Or did you made up this thought in a conversation about God? :P
Regardless, good thinking.
Seems to be a nice way to prove wrong statements that I wouldn't normally mess with.

superwolf
No, it's not proof that God does not exist. First we'll have to define God scientifically. My real point here is that what scientists use to claim - that you cannot prove a negative - is not necessarily true.

Ok, sorry. I was just joking.:P
By the way, I don't think anyone could "define God scientifically." It wouldn't be God if he could...
I didn't also knew that scientists claim that you cannot prove a negative so sorry again.
And I agree with you, you can prove a negative with simple examples (like the given ones).

Staff Emeritus
Gold Member
You can't prove a general negative [I forget the proper terminology here].

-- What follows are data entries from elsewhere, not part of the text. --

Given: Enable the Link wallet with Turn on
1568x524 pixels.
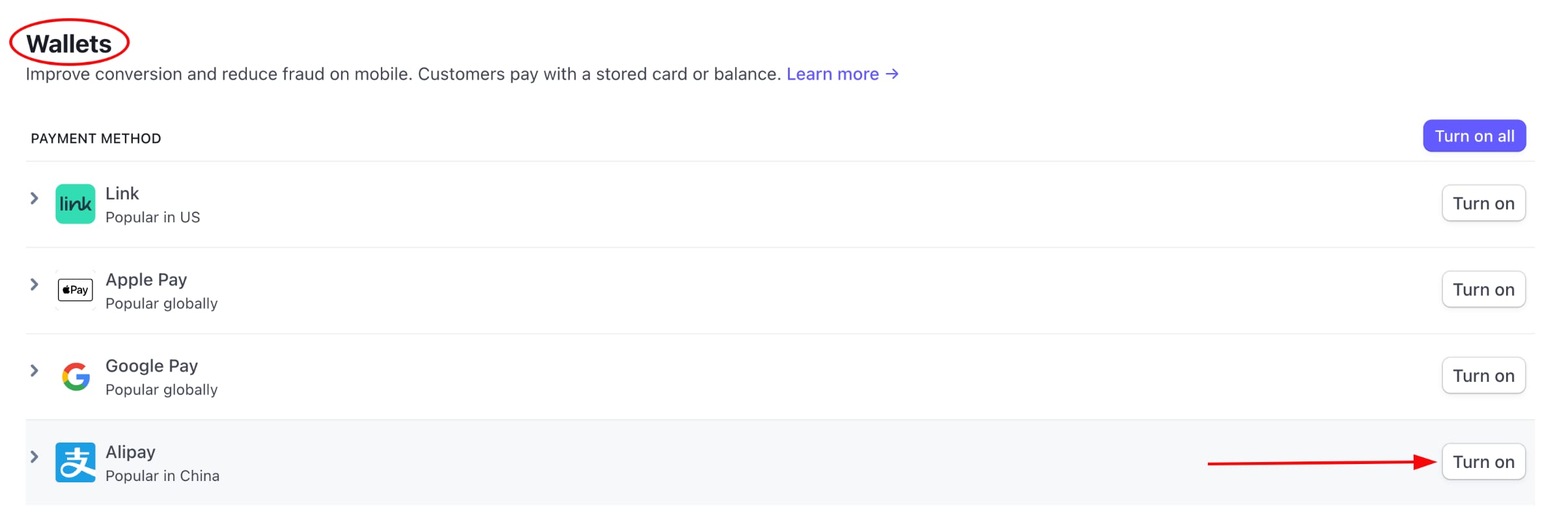Looking at the screenshot, I should [x=1484, y=203].
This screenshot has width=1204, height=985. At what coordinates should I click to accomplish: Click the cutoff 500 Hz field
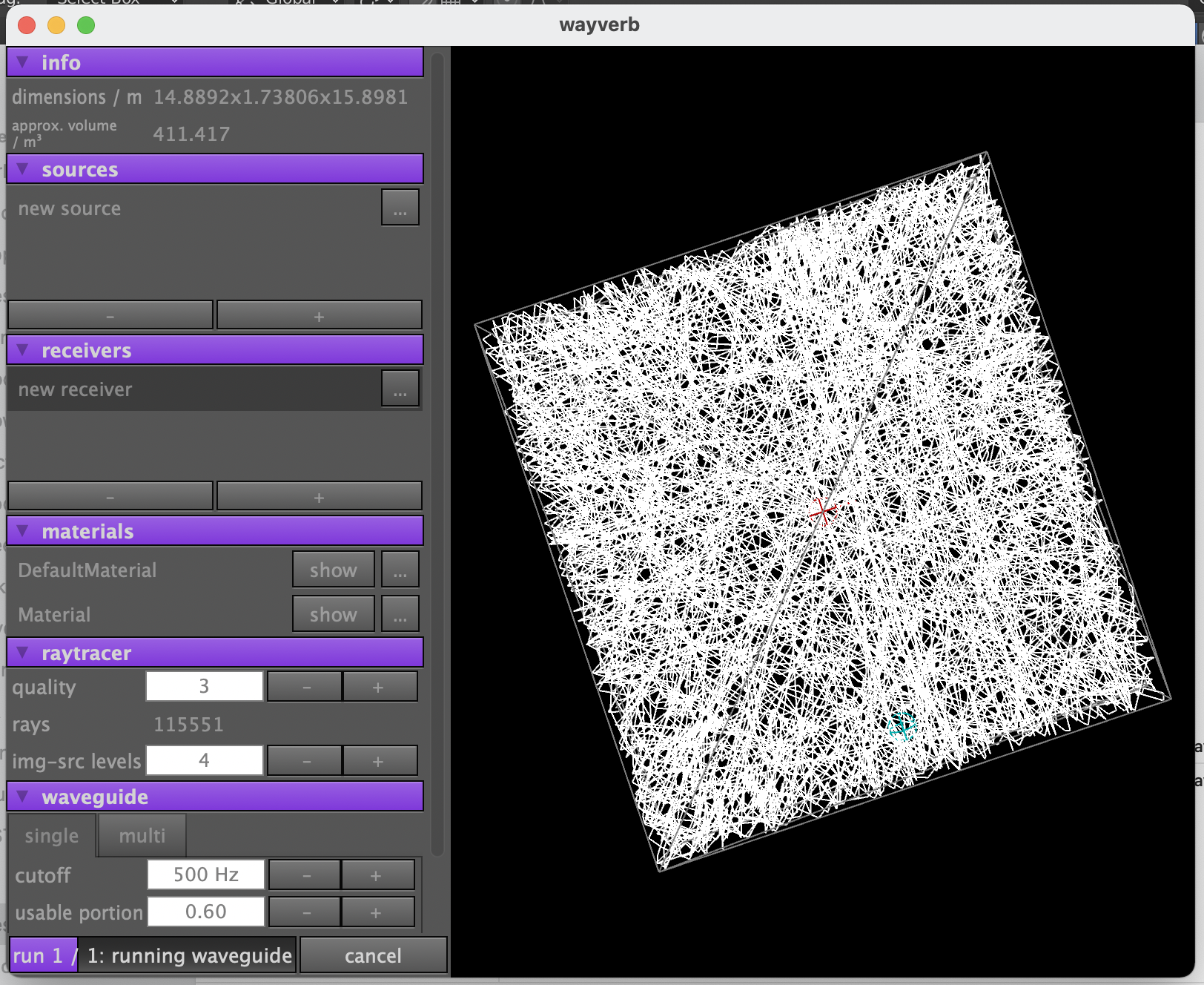coord(206,874)
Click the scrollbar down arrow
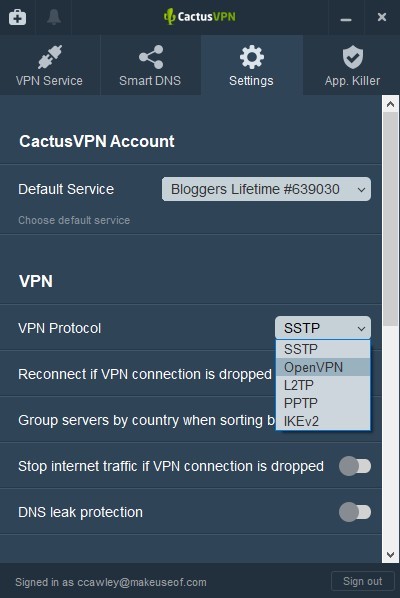Viewport: 400px width, 598px height. (x=390, y=555)
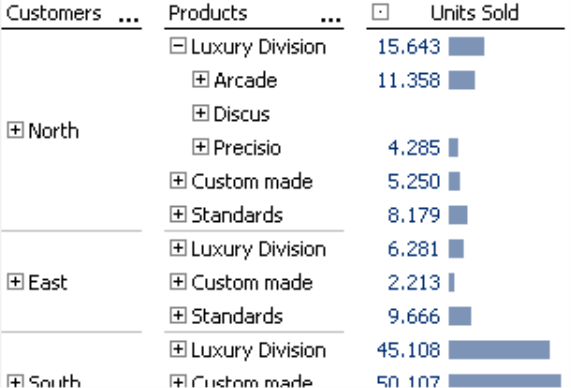Click the 45.108 units bar
The height and width of the screenshot is (388, 571).
click(x=499, y=350)
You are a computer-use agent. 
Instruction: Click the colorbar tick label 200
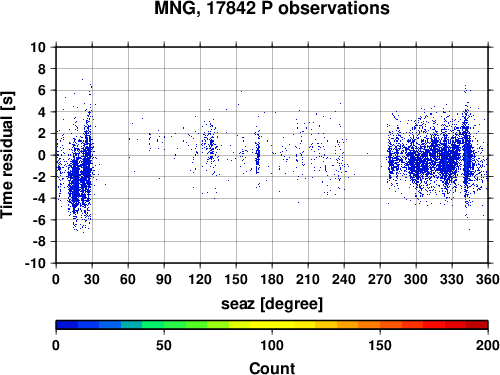pyautogui.click(x=488, y=346)
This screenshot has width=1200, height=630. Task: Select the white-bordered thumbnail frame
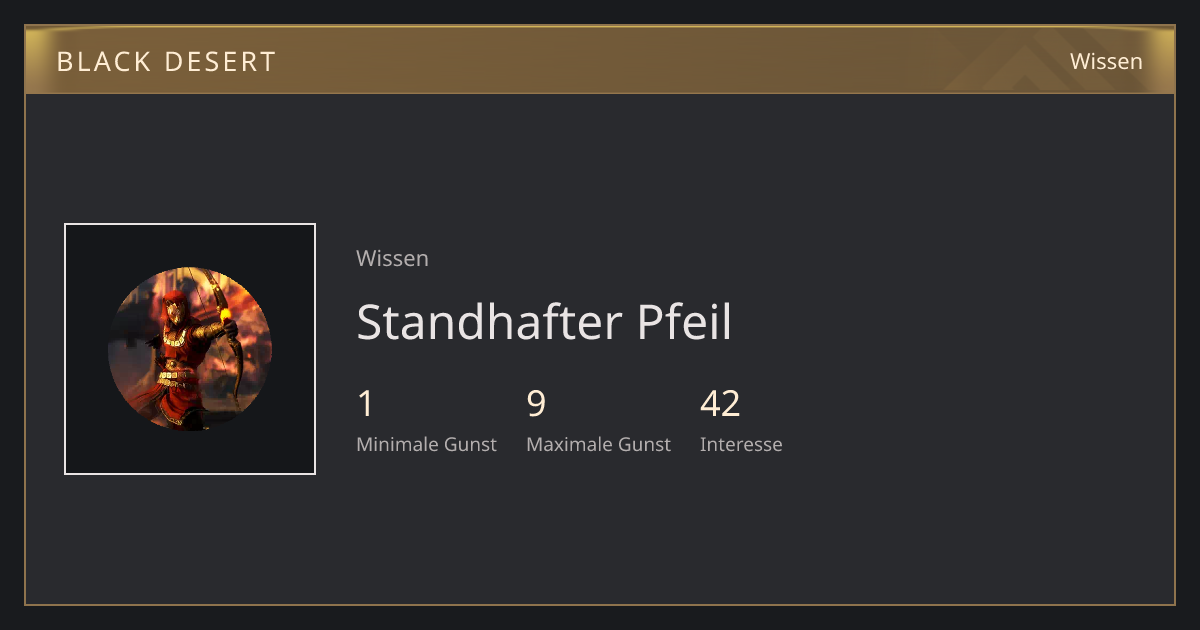(x=190, y=349)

One can prove that there is no fly in the jar [for example], but one cannot prove that there are no flies. And it doesn't apply only to mystical ideas. For example, prove that there is no intelligent life in the universe beyond that here on earth.

superwolf
That's why scientists should not waste their time trying to disprove the existence of God. One can argue philosophically against the existence of such a being, but there's no way of testing it scientifically, even if we had all the technology and instruments we could dream of.

superwolf
one cannot prove that there are no flies.

Isn't that just because of technological limitations? God on the other hand, is not disprovable, because you have no way of knowing what it would look/hear/smell/feel like if you observed it.

Staff Emeritus
Gold Member
That's why scientists should not waste their time trying to disprove the existence of God. One can argue philosophically against the existence of such a being, but there's no way of testing it scientifically, even if we had all the technology and instruments we could dream of.

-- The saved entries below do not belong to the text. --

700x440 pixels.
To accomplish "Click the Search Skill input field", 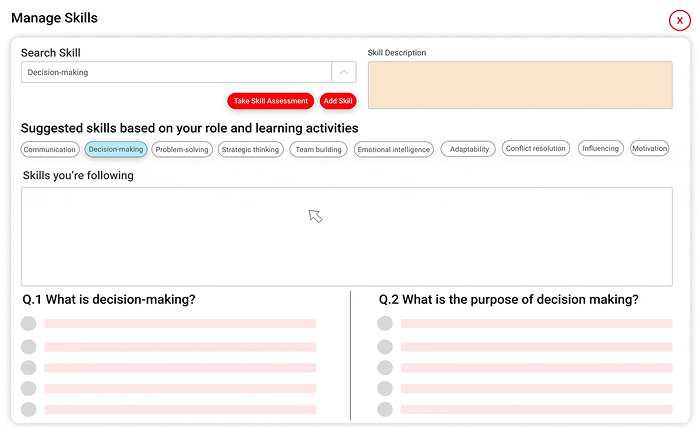I will 176,72.
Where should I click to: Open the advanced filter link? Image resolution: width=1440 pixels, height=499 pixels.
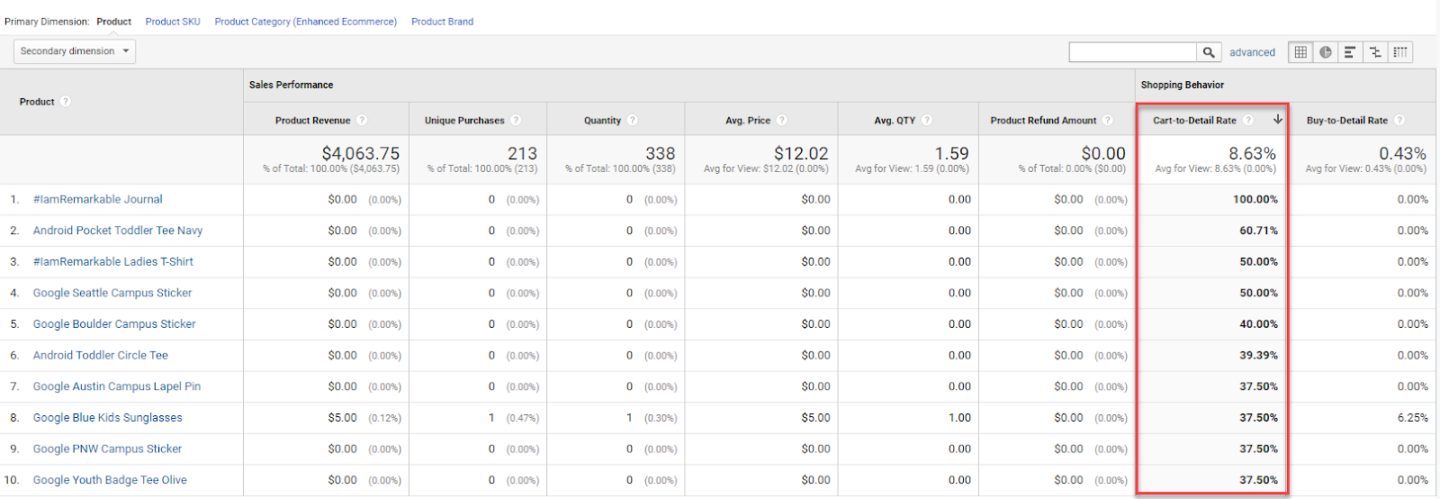(1252, 52)
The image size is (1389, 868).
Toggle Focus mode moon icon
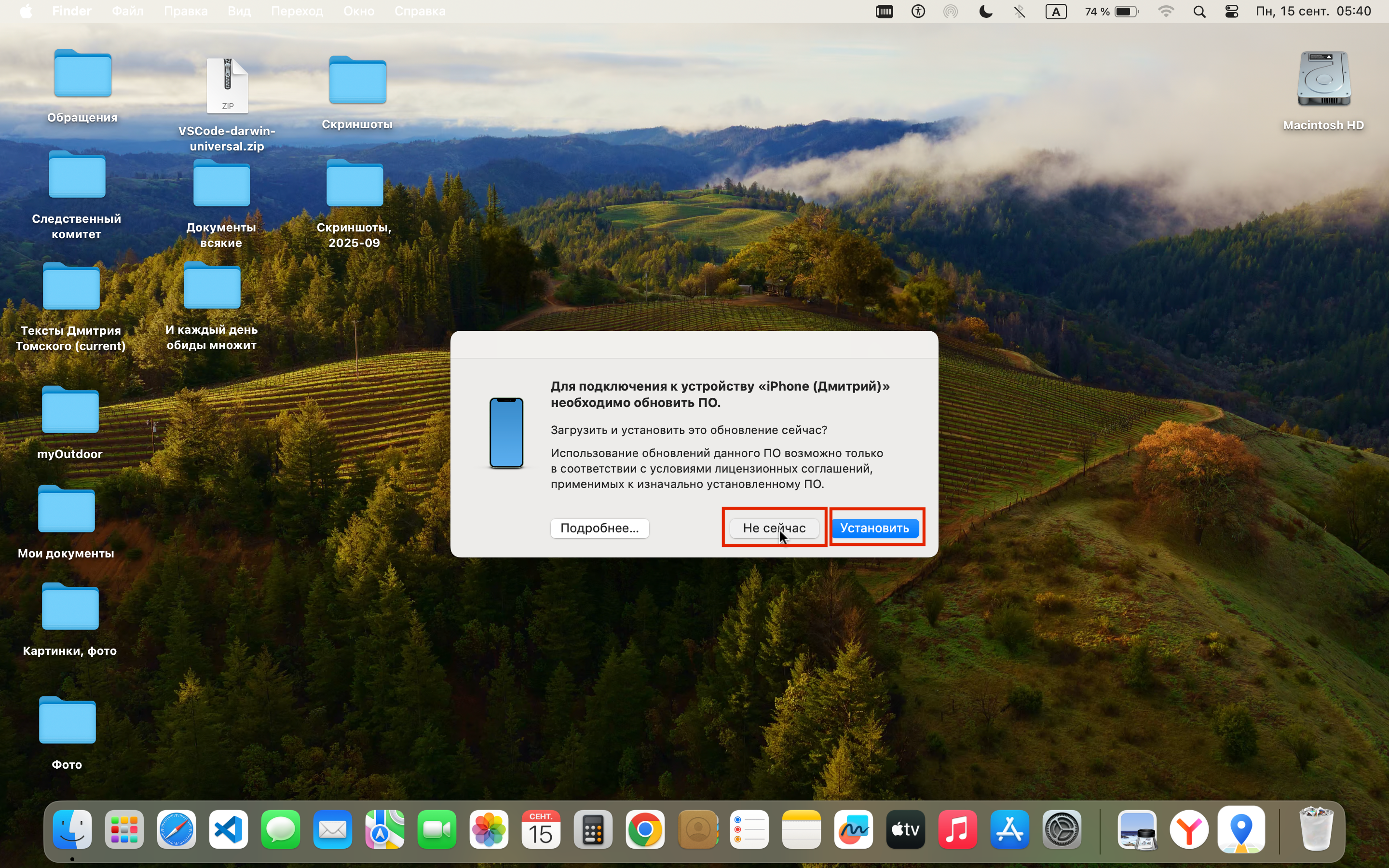(985, 12)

That is, unless God showed up for a test.

superwolf
That is, unless God showed up for a test.

How would you know it was God?

Staff Emeritus
Gold Member
How would you know it was God?

You could show evidence that a being meets the definition of God.

superwolf
But what is that definition?

Staff Emeritus
Gold Member
It depends on who you ask. Generally, omniscient and omnipotent are considered to be part of the definition, so you could show evidence for this.

Gold Member
Five is not equal to four

The ancient Egyptians did not watch Seinfeld

The tsetse fly is not native to North America

Statement 1 can possibly be proven IF the person you are trying to persuade accepts the fundamental axioms of math.

Statement 2 is impossible to prove. We can't know with 100% certainty that the ancient Egyptians did not have access to time-traveling technology that allowed them to receive broadcasts from the future. It is obviously not very likely, but the point is that you can't prove it.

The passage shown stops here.